Malgré une sensibilisation accrue et une augmentation du nombre de lois visant à lutter contre la violence à l'égard des femmes et des filles, celle-ci demeure un problème persistant dans toutes les parties du monde. A certains endroits, jusqu'à trois quarts des femmes déclarent avoir été victimes de violences sexuelles à un moment donné de leur existence. Et selon la Commission des droits de la femme et de l'égalité des genres du Parlement européen, quelque 20% des femmes d'Europe ont été victimes de violences dans le cadre de relations intimes.

Ceci se traduit en des coûts très élevés : pour les vies, la santé, la productivité, les résultats scolaires et les budgets publics, dans tous les pays.

Si nous voulons véritablement éradiquer ce fléau, nous devons travailler sur des fronts multiples, en appuyant les initiatives visant à faire respecter les lois, politiques et services qui protègent les femmes et les filles, en accordant une attention à la fois à la prévention et à la réponse, et en faisant participer tous les secteurs de la société.

Au minimum, toutes les femmes et les filles qui ont été soumises aux abus et à la violence doivent avoir accès à un ensemble de mesures d'urgence de base et à des services immédiats en vue d'assurer leur sécurité, les soins et l'accès à la justice, et afin d'éviter la répétition des abus dont elles sont victimes. Nous sommes actuellement en train de travailler étroitement avec les gouvernements et les groupes de la société civile afin de maximiser l'appui de haut niveau en faveur de cette initiative au cours des mois à venir.

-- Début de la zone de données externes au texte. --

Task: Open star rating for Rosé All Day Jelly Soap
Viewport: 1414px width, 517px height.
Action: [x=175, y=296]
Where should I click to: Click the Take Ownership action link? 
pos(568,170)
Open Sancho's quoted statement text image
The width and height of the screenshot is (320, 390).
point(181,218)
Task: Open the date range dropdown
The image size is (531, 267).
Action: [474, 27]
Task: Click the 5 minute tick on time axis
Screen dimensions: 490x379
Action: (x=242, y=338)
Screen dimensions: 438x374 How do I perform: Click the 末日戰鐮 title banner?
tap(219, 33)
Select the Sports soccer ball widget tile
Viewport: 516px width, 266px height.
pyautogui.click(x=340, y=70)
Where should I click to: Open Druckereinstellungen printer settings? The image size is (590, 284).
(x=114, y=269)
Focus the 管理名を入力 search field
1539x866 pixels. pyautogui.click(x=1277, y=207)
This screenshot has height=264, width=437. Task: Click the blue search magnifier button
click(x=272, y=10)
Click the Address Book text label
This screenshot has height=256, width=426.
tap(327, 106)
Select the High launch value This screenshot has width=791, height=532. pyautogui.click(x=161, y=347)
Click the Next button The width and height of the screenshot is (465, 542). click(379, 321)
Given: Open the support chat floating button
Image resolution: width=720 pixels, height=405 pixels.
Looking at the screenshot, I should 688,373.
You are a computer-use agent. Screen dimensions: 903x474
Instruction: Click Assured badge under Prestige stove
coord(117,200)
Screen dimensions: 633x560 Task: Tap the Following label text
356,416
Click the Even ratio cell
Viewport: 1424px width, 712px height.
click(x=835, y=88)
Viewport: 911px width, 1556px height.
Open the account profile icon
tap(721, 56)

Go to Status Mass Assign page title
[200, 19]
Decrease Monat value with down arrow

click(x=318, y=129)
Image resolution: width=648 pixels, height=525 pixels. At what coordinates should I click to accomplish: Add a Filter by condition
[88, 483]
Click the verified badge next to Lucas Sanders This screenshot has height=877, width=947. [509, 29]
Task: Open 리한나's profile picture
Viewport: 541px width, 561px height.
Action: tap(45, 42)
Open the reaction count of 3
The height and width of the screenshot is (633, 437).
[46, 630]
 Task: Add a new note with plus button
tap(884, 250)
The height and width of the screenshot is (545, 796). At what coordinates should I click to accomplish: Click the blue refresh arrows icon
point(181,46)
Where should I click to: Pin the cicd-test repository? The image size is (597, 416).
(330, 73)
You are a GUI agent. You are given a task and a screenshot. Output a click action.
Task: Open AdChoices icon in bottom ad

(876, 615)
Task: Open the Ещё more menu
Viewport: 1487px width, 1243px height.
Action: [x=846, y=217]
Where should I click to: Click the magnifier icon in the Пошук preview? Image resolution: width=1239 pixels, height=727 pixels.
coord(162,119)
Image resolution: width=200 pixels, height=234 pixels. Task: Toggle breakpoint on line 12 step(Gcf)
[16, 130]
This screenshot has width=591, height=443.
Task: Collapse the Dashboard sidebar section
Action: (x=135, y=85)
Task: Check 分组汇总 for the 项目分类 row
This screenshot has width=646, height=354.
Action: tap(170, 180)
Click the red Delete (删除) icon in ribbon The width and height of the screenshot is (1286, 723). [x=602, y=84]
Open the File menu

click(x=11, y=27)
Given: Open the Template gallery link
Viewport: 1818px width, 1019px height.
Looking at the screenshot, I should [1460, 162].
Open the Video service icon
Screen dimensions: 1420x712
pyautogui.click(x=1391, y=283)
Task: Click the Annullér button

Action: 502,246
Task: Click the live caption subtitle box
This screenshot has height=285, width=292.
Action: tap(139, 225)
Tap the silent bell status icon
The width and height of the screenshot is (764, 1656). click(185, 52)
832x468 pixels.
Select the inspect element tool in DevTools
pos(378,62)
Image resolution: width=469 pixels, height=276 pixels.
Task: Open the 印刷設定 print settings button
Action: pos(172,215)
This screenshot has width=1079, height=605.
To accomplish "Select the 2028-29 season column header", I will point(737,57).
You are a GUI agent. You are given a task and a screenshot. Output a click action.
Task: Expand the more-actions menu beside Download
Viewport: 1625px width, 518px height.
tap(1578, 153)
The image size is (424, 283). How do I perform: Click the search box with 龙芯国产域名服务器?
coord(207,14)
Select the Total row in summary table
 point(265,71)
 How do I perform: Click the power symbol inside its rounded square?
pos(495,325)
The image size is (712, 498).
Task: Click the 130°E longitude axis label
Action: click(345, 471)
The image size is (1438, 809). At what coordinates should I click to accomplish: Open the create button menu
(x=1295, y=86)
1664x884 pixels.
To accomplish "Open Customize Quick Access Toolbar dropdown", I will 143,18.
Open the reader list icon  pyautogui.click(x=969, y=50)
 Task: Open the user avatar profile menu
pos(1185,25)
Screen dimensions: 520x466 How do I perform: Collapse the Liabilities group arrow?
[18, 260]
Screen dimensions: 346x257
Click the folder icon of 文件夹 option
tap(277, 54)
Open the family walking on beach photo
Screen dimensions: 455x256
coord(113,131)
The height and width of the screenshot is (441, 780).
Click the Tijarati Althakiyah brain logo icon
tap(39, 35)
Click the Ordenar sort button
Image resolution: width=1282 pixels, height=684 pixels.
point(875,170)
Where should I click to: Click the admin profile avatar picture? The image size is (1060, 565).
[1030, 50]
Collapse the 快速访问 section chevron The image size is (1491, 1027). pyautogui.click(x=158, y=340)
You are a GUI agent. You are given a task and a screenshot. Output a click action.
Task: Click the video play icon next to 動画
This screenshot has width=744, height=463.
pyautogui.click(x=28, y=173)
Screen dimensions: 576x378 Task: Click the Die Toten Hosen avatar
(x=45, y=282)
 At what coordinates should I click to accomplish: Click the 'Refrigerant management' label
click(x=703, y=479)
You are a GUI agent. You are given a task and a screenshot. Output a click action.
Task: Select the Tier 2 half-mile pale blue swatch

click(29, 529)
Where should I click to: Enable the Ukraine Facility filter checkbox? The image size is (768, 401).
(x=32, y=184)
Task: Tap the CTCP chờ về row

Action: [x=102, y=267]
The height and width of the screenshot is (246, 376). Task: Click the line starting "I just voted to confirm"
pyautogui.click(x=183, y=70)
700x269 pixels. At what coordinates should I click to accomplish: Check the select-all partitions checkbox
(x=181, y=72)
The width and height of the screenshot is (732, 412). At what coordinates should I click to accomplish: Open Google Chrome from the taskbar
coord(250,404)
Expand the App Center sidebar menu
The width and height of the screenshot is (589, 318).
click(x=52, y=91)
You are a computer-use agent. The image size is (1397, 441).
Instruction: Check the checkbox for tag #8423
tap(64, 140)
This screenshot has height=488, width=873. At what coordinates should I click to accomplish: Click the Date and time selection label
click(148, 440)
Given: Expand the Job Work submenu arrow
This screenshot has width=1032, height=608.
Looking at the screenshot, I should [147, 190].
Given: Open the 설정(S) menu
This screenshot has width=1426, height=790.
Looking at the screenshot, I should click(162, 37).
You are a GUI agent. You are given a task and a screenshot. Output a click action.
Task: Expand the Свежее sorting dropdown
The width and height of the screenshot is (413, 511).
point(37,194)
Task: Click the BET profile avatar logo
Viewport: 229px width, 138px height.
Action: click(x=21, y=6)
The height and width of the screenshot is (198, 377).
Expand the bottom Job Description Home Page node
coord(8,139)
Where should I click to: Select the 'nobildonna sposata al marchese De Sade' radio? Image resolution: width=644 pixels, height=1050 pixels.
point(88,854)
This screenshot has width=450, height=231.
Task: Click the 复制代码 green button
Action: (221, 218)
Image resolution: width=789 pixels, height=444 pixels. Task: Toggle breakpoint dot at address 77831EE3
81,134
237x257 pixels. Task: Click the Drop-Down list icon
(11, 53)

Dans ce contexte, je souhaiterais mettre en exergue l'adoption, la semaine dernière, par le Comité, du rapport élaboré par sa Présidente, Mme Svensson. Le rapport présente un nouveau cadre politique de l'Union européenne pour mettre fin à la violence contre les femmes, appelant à reconnaître le viol et la violence sexuelle au sein du mariage, ainsi que dans la famille et les relations intimes, comme un crime, ainsi qu'à mettre en place des consultations appropriées pour chaque ge afin d'aider les enfants témoins de toutes les formes de violences à faire face à leurs expériences traumatisantes.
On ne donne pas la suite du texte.